> EXERCISE AIM
Without including any pictures, return the records below exactly as written.

> WORKING DATA
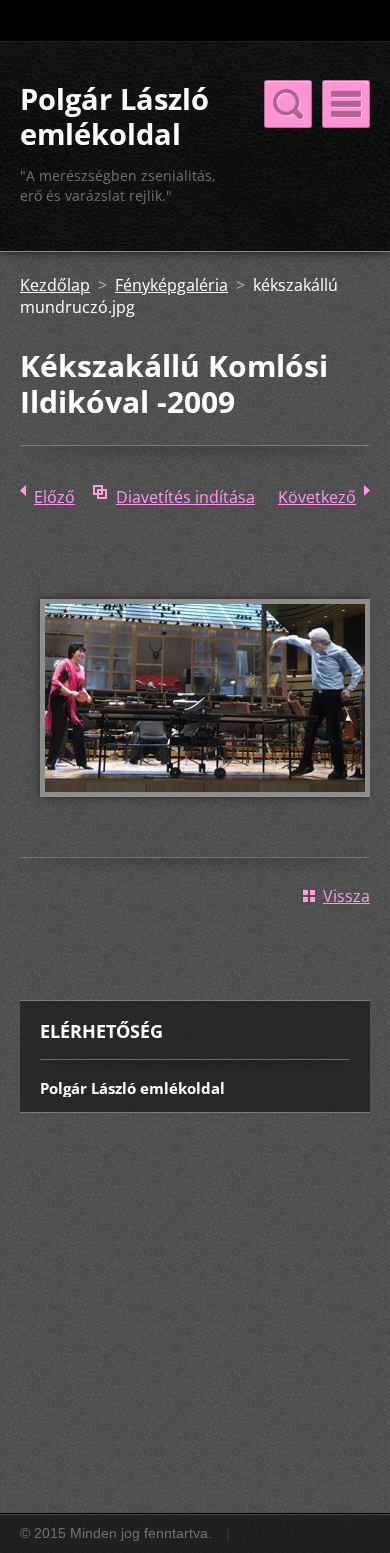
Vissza (346, 896)
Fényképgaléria (171, 285)
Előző (54, 497)
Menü (346, 104)
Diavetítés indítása (185, 497)
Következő (317, 497)
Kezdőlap (55, 285)
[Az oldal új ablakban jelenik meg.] (205, 811)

> YOUR SOLUTION
Vissza (346, 896)
Fényképgaléria (171, 285)
Előző (54, 497)
Menü (346, 104)
Diavetítés indítása (185, 497)
Következő (317, 497)
Kezdőlap (55, 285)
[Az oldal új ablakban jelenik meg.] (205, 811)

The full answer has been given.